▸ Passage provided:
+ + + +

Matrix multiplication, dot product, and array shifts#

cshift#

Name#

cshift(3) - [TRANSFORMATIONAL] Circular shift elements of an array

Syntax#

result = cshift(array, shift, dim)


Description#

cshift(array, shift [, dim]) performs a circular shift on elements of array along the dimension of dim. If dim is omitted it is taken to be 1. dim is a scalar of type integer in the range of 1 <= dim <= n, where “n” is the rank of array. If the rank of array is one, then all elements of array are shifted by shift places. If rank is greater than one, then all complete rank one sections of array along the given dimension are shifted. Elements shifted out one end of each rank one section are shifted back in the other end.

Arguments#

• array

Shall be an array of any type.

• shift

The type shall be integer.

• dim

The type shall be integer.

Returns#

Returns an array of same type and rank as the array argument.

Examples#

Sample program:

program demo_cshift
implicit none
integer, dimension(3,3) :: a
a = reshape( [ 1, 2, 3, 4, 5, 6, 7, 8, 9 ], [ 3, 3 ])
print '(3i3)', a(1,:)
print '(3i3)', a(2,:)
print '(3i3)', a(3,:)
a = cshift(a, SHIFT=[1, 2, -1], DIM=2)
print *
print '(3i3)', a(1,:)
print '(3i3)', a(2,:)
print '(3i3)', a(3,:)
end program demo_cshift


Results:

     1  4  7
2  5  8
3  6  9

4  7  1
8  2  5
9  3  6


Standard#

Fortran 95 and later

dot_product#

Name#

dot_product(3) - [TRANSFORMATIONAL] Dot product function

Syntax#

result = dot_product(vector_a, vector_b)


Description#

dot_product(vector_a, vector_b) computes the dot product multiplication of two vectors vectora and vector_b. The two vectors may be either numeric or logical and must be arrays of rank one and of equal size. If the vectors are _integer or real, the result is sum(vector_a*vector_b). If the vectors are complex, the result is sum(conjg(vector_a)*vector_b). If the vectors are logical, the result is any(vector_a .and. vector_b).

Arguments#

• vector_a

The type shall be numeric or logical, rank 1.

• vector_b

The type shall be numeric if vectora is of numeric type or _logical if vectora is of type _logical. vector_b shall be a rank-one array.

Returns#

If the arguments are numeric, the return value is a scalar of numeric type, integer, real, or complex. If the arguments are logical, the return value is .true. or .false..

Examples#

Sample program:

program demo_dot_prod
implicit none
integer, dimension(3) :: a, b
a = [ 1, 2, 3 ]
b = [ 4, 5, 6 ]
print '(3i3)', a
print *
print '(3i3)', b
print *
print *, dot_product(a,b)

+ + + +

▸ Stored records:
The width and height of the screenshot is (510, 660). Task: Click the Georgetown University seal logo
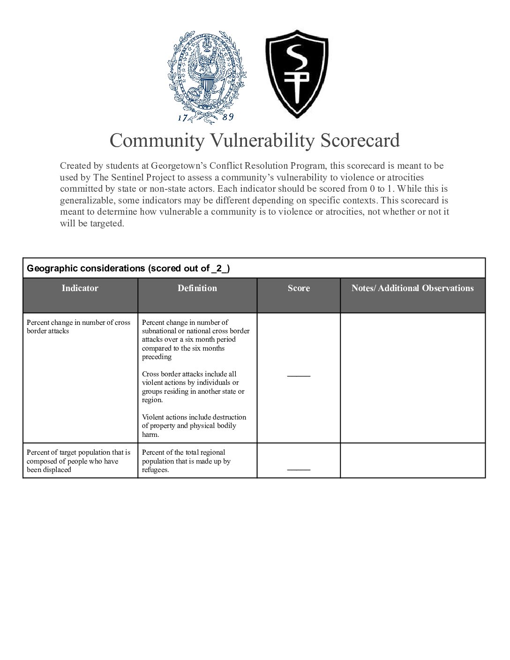[x=207, y=75]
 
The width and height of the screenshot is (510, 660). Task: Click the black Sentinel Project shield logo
[x=297, y=74]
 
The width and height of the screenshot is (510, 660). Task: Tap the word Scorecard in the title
[x=360, y=140]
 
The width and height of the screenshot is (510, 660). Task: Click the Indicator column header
[x=80, y=288]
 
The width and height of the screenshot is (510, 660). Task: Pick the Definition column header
[x=197, y=288]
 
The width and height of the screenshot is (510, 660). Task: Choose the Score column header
[x=299, y=288]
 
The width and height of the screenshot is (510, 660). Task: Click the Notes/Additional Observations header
[x=412, y=288]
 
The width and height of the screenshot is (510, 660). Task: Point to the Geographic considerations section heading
[x=128, y=268]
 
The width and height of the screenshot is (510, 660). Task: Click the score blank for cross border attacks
[x=299, y=375]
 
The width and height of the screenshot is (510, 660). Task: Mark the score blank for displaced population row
[x=299, y=468]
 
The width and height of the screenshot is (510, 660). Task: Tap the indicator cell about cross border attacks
[x=79, y=327]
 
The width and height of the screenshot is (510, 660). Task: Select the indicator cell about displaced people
[x=79, y=461]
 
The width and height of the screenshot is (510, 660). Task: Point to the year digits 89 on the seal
[x=228, y=117]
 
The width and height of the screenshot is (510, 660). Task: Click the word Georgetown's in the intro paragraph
[x=179, y=166]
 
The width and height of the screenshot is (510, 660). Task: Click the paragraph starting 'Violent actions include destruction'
[x=194, y=426]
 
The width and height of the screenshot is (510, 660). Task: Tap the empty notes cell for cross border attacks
[x=412, y=377]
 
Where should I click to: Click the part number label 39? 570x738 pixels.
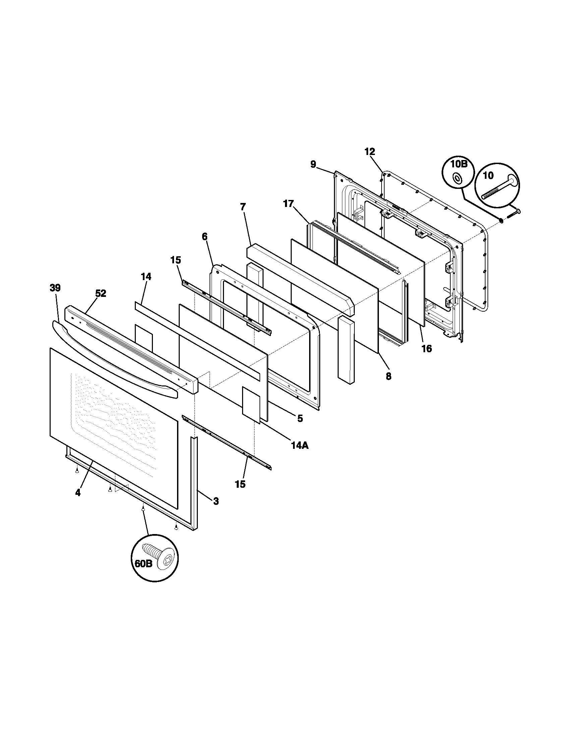(x=55, y=288)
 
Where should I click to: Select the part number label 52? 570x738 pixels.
(x=100, y=294)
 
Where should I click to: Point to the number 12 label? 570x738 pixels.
(x=370, y=152)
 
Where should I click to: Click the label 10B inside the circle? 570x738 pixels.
(x=459, y=165)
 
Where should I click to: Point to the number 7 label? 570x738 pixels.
(x=243, y=206)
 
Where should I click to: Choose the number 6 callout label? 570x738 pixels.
(x=205, y=236)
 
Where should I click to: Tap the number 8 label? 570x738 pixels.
(x=388, y=376)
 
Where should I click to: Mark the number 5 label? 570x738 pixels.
(x=300, y=418)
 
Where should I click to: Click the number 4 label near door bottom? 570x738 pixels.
(x=78, y=493)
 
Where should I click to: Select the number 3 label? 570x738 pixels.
(x=216, y=501)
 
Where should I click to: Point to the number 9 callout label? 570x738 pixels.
(x=313, y=164)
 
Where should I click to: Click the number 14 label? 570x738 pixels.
(x=146, y=276)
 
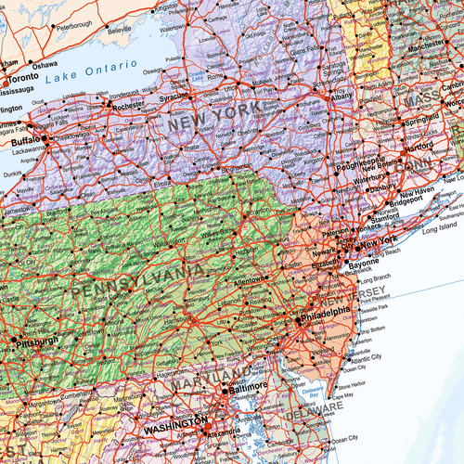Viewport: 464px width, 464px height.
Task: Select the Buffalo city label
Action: pyautogui.click(x=26, y=142)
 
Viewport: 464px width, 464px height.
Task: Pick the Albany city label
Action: pyautogui.click(x=343, y=96)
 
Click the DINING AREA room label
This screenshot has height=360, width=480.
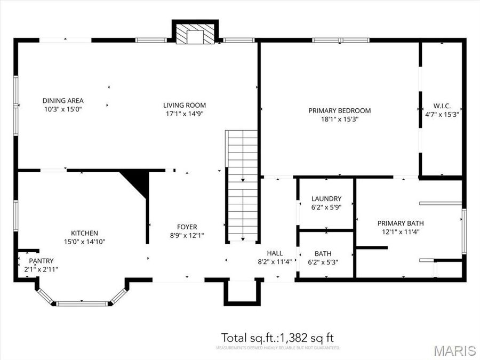[x=63, y=100]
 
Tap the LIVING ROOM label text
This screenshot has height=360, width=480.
[x=184, y=105]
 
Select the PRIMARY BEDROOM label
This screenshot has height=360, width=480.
[x=339, y=111]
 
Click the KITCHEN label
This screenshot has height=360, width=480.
[x=84, y=233]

+ + + +

▸ Given problem 1:
Answer these questions from the Fortran intrinsics reference, one line each:
(a) What value does cshift use for dim when dim is omitted?
(b) Which standard is listed for cshift?
(c) For complex vectors, what expression gives the result of dot_product?
▸ Given problem 2: Rewrite the paragraph of the Fortran intrinsics reference that begins "cshift(array, shift [, dim]) performs a circular shift" as a short bulleted list that keeps its main facts.
▸ Given problem 3: Pick up the Fortran intrinsics reference where its last line leaves off and continue it.

▸ Expected output 1:
(a) 1
(b) Fortran 95 and later
(c) sum(conjg(vector_a)*vector_b)

▸ Expected output 2:
- cshift(array, shift [, dim]) circularly shifts the elements of array along dimension dim.
- If dim is omitted, it is taken to be 1.
- dim is an integer scalar with 1 <= dim <= n, where n is the rank of array.
- For an array of rank one, all elements are shifted by shift places.
- For an array of rank greater than one, every complete rank one section along the given dimension is shifted.
- Elements shifted out of one end of each rank one section come back in at the other end.

▸ Expected output 3:
end program demo_dot_prod


Results:

     1  2  3

4  5  6

32


Standard#

Fortran 95 and later

eoshift#

Name#

eoshift(3) - [TRANSFORMATIONAL] End-off shift elements of an array

Syntax#

result = eoshift(array, shift, boundary, dim)


Description#

eoshift(array, shift[, boundary, dim]) performs an end-off shift on elements of array along the dimension of dim. If dim is omitted it is taken to be 1. dim is a scalar of type integer in the range of 1 <= DIM <= n where “n” is the rank of array. If the rank of array is one, then all elements of array are shifted by shift places. If rank is greater than one, then all complete rank one sections of array along the given dimension are shifted. Elements shifted out one end of each rank one section are dropped. If boundary is present then the corresponding value from boundary is copied back in the other end. If boundary is not present then the following are copied in depending on the type of array.

Array Type     | Boundary Value
-----------------------------------------------------
Numeric        | 0 of the type and kind of **array**
Logical        | .false.
Character(len) |  LEN blanks


Arguments#

• array

May be any type, not scalar.

• shift

The type shall be integer.

• boundary

Same type as ARRAY.

• dim

The type shall be integer.

Returns#

Returns an array of same type and rank as the array argument.

Examples#

Sample program:

program demo_eoshift
implicit none
integer, dimension(3,3) :: a
integer :: i

a = reshape( [ 1, 2, 3, 4, 5, 6, 7, 8, 9 ], [ 3, 3 ])
print '(3i3)', (a(i,:),i=1,3)

print *

! shift it
a = eoshift(a, SHIFT=[1, 2, 1], BOUNDARY=-5, DIM=2)
print '(3i3)', (a(i,:),i=1,3)

end program demo_eoshift


Results:

     1  4  7
2  5  8
3  6  9

4  7 -5
8 -5 -5
6  9 -5


Standard#

Fortran 95 and later

matmul#

Name#

matmul(3) - [TRANSFORMATIONAL] matrix multiplication

Syntax#

result = matmul(matrix_a, matrix_b)


Description#

Performs a matrix multiplication on numeric or logical arguments.

Arguments#

• matrix_a

An array of integer, real, complex, or logical type, with a rank of one or two.

• matrix_b

An array of integer, real, or complex type if matrix_a is of a numeric type; otherwise, an array of logical type. The rank shall be one or two, and the first (or only) dimension of matrix_b shall be equal to the last (or only) dimension of matrix_a.

Returns#

The matrix product of matrix_a and matrix_b. The type and kind of the result follow the usual type and kind promotion rules, as for the * or .and. operators.

Standard#

Fortran 95 and later

parity#

Name#

parity(3) - [TRANSFORMATIONAL] Reduction with exclusive OR()

Syntax#

result = parity(mask, dim)

type(logical(kind=LKIND))                    :: dim
type(integer(kind=KIND)),intent(in),optional :: dim


where KIND and LKIND are any supported kind for the type.

Description#

Calculates the parity (i.e. the reduction using .xor.) of mask along dimension dim.

Arguments#

Shall be an array of type logical.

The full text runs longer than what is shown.